## DATA
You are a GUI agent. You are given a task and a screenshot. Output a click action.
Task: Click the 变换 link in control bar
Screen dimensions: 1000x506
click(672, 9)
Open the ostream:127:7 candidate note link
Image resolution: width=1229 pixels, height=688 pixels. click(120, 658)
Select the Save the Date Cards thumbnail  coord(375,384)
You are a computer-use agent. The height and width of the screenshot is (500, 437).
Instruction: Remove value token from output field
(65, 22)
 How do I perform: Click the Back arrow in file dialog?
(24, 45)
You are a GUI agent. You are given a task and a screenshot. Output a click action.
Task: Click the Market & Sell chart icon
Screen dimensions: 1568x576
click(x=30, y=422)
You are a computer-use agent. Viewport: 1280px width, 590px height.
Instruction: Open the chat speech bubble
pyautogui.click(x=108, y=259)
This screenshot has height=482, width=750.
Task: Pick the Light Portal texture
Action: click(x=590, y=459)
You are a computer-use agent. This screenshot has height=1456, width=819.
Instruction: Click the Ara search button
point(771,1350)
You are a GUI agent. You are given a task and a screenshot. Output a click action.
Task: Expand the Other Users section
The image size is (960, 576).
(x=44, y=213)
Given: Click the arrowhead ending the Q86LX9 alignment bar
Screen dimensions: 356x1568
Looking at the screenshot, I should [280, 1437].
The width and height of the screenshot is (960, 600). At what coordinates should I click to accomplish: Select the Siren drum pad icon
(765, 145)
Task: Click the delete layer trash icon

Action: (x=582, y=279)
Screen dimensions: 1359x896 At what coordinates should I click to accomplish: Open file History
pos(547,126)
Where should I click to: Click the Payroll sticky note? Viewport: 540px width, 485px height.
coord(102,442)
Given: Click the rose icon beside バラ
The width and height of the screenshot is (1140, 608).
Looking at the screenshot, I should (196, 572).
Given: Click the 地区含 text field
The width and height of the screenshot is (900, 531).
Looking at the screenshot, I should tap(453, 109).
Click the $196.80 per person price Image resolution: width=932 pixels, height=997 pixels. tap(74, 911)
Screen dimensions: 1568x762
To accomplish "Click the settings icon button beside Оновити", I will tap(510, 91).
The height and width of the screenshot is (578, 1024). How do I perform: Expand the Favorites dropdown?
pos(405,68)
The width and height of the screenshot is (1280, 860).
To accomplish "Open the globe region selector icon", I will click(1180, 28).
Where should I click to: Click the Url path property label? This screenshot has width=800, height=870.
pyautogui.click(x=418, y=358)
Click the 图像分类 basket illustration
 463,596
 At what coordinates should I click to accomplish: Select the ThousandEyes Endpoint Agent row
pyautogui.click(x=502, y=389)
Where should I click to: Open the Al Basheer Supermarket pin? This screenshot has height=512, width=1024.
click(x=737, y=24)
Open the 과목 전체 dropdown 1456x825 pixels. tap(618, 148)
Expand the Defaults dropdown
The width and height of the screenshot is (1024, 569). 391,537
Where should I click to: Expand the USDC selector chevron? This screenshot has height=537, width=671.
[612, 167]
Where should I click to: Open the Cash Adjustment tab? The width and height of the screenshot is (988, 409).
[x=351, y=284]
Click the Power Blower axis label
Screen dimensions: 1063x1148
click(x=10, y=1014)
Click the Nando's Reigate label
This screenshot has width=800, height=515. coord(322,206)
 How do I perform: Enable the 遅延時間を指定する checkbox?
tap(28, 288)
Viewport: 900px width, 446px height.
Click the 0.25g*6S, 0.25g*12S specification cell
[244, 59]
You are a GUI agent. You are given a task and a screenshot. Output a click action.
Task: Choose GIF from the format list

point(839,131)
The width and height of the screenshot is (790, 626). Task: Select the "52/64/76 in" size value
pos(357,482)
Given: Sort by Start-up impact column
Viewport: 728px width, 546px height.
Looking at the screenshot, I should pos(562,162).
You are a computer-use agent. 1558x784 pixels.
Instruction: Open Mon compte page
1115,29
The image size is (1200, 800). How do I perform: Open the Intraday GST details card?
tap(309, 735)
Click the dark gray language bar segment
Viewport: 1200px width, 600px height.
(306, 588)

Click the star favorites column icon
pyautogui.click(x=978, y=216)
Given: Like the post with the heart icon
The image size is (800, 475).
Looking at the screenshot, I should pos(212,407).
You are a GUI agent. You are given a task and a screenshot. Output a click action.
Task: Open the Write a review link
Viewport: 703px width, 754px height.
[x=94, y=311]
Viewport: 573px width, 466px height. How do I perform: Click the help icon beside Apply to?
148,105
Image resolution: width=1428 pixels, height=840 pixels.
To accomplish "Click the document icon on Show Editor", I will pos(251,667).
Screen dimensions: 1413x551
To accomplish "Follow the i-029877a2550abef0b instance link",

## GOAL OF THE EXERCISE
Nothing but the lines from the one containing "Image resolution: width=1428" through the last line of the data above should be set down, word for word.

## TASK ANSWER
Image resolution: width=1428 pixels, height=840 pixels.
To accomplish "Click the document icon on Show Editor", I will pos(251,667).
Screen dimensions: 1413x551
To accomplish "Follow the i-029877a2550abef0b instance link",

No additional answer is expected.